Your objective
In the Loogle usage passage, what is the default key combination for using Loogle from the Lean4 VSCode language extension?

Document passage
***
Loogle searches Lean and Mathlib definitions and theorems.

You can use Loogle from within the Lean4 VSCode language extension using (by default) Ctrl-K Ctrl-S. You can also try the #loogle command from LeanSearchClient, the CLI version, the Loogle VS Code extension, the lean.nvim integration or the Zulip bot.

Usage

Loogle finds definitions and lemmas in various ways:

1. By constant:
   🔍 Real.sin
   finds all lemmas whose statement somehow mentions the sine function.

2. By lemma name substring:
   🔍 "differ"
   finds all lemmas that have "differ" somewhere in their lemma name.

3. By subexpression:
   🔍 _ * (_ ^ _)
   finds all lemmas whose statements somewhere include a product where the second argument is raised to some power.

   The pattern can also be non-linear, as in
   🔍 Real.sqrt ?a * Real.sqrt ?a

   If the pattern has parameters, they are matched in any order. Both of these will find List.map:
   🔍 (?a -> ?b) -> List ?a -> List ?b
   🔍 List ?a -> (?a -> ?b) -> List ?b

4. By main conclusion:
   🔍 |- tsum _ = _ * tsum _
   finds all lemmas where the conclusion (the subexpression to the right of all → and ∀) has the given shape.

   As before, if the pattern has parameters, they are matched against the hypotheses of the lemma in any order; for example,
   🔍 |- _ < _ → tsum _ < tsum _
   will find tsum_lt_tsum even though the hypothesis f i < g i is not the last.
***
Record excerpts

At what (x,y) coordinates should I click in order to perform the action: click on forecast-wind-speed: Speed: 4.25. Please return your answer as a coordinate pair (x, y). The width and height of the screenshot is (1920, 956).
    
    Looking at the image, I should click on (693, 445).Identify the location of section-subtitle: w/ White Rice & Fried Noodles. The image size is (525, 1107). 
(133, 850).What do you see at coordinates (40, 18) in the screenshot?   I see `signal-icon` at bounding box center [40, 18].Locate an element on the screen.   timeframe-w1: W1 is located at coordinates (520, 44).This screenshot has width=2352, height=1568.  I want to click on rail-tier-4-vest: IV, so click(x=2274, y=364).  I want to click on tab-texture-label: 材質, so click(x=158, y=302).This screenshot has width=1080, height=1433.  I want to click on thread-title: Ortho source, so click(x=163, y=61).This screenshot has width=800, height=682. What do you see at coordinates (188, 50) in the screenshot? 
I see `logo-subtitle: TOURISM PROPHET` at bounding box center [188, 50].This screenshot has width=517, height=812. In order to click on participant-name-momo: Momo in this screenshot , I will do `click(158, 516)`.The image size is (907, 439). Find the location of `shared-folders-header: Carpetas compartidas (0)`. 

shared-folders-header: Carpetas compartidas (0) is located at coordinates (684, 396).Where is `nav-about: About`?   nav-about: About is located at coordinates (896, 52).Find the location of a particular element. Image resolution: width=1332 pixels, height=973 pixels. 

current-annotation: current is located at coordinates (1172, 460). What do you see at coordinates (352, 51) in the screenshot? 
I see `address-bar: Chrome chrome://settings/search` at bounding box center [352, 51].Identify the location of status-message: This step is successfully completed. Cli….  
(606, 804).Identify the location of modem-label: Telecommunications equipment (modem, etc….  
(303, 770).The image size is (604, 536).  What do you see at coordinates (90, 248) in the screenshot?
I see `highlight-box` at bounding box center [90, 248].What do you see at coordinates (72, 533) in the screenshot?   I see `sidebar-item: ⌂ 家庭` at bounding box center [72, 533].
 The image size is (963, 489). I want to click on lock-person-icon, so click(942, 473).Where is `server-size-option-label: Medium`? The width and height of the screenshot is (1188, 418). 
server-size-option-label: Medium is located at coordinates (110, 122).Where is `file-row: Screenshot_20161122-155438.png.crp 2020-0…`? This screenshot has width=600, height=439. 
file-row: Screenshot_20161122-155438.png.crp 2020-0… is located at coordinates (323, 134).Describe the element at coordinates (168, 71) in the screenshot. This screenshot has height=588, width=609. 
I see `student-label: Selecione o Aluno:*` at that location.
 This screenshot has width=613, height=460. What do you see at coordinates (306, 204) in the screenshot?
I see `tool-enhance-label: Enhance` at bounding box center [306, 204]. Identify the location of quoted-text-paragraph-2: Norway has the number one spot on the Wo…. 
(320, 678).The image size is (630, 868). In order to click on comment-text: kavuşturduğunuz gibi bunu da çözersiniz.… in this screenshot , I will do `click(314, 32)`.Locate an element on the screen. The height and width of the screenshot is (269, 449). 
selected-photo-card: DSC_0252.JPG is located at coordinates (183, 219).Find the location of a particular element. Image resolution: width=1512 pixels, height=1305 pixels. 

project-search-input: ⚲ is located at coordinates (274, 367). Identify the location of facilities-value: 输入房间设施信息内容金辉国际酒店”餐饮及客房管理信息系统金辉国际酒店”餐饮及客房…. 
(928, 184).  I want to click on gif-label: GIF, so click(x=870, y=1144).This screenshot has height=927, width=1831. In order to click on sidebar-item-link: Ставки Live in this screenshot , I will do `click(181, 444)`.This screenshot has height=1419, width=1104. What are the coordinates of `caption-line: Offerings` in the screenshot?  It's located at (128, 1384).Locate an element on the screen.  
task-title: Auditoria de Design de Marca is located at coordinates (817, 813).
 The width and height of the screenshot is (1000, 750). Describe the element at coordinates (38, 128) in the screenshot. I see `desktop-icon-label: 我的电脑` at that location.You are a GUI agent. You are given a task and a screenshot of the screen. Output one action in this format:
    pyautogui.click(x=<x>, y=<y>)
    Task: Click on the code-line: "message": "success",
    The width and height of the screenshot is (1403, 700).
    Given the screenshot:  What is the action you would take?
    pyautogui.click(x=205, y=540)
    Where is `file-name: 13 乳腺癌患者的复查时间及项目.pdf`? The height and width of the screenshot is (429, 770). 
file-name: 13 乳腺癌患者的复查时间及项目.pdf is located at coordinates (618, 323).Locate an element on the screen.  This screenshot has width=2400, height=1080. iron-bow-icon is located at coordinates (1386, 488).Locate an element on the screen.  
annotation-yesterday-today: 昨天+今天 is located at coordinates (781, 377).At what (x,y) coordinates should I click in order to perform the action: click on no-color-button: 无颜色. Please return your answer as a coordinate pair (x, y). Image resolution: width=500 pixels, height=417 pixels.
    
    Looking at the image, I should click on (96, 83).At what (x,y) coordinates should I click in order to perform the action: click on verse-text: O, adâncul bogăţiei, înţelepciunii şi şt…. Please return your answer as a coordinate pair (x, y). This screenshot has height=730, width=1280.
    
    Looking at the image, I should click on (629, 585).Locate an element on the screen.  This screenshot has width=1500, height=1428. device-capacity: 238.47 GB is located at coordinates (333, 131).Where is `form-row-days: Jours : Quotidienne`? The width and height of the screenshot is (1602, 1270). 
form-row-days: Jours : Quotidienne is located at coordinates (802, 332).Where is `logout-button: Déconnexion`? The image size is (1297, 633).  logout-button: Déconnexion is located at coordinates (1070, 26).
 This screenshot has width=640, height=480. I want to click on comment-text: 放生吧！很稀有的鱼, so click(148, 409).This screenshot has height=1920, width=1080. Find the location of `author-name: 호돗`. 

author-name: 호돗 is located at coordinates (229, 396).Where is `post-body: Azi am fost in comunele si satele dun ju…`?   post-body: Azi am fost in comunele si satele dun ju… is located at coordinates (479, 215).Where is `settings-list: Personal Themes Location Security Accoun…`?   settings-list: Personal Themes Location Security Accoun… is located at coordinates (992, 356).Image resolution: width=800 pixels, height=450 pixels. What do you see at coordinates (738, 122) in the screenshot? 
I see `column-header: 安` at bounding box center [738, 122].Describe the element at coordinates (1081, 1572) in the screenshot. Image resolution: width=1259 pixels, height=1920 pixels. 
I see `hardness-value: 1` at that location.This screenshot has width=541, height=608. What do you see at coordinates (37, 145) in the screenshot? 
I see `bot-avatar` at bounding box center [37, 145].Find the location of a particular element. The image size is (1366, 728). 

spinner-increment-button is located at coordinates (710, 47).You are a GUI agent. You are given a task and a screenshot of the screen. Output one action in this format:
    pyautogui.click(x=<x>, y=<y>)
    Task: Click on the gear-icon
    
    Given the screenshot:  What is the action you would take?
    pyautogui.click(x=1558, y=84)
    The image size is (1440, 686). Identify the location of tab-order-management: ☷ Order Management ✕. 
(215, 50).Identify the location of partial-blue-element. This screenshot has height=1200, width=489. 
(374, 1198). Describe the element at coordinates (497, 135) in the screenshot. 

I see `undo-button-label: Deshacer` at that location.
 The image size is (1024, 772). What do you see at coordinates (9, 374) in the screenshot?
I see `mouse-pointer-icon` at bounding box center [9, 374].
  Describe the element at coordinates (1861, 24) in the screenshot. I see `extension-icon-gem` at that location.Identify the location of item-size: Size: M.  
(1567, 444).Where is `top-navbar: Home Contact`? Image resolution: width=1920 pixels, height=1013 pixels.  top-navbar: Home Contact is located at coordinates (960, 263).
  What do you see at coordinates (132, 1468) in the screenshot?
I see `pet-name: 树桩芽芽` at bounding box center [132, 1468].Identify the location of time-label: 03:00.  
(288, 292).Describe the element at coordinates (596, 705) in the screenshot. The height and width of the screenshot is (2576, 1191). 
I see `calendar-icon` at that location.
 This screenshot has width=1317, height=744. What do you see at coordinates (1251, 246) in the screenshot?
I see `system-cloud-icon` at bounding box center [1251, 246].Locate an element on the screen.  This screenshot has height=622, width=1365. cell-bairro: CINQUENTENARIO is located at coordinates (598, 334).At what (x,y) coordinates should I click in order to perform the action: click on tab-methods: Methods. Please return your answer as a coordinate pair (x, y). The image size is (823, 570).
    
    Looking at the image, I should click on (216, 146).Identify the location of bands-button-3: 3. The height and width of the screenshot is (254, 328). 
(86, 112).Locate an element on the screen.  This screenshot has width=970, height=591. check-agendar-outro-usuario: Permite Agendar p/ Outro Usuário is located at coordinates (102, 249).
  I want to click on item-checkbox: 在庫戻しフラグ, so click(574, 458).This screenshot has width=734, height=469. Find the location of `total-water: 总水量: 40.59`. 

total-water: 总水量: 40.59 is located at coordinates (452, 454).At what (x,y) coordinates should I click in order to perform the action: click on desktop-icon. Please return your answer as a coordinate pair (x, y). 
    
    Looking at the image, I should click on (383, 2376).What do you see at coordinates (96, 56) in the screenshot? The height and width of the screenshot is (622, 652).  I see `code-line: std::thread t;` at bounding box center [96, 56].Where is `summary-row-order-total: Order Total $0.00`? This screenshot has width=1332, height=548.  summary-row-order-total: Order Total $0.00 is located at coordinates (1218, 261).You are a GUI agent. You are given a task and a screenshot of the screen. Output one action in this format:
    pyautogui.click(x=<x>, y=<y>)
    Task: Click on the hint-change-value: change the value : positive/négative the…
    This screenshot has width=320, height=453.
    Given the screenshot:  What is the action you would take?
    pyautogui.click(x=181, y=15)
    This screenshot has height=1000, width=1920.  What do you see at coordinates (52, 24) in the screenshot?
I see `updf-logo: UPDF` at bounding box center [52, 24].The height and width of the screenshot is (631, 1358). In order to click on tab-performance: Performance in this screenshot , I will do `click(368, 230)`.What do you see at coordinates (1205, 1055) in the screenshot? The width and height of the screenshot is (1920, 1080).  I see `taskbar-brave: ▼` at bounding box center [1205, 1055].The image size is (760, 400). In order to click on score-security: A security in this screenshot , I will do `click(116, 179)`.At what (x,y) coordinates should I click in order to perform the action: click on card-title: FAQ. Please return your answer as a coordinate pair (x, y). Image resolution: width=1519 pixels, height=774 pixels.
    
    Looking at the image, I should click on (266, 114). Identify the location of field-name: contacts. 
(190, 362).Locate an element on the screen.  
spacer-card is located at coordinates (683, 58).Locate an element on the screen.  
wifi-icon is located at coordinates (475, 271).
***
Problem solution
Ctrl-K Ctrl-S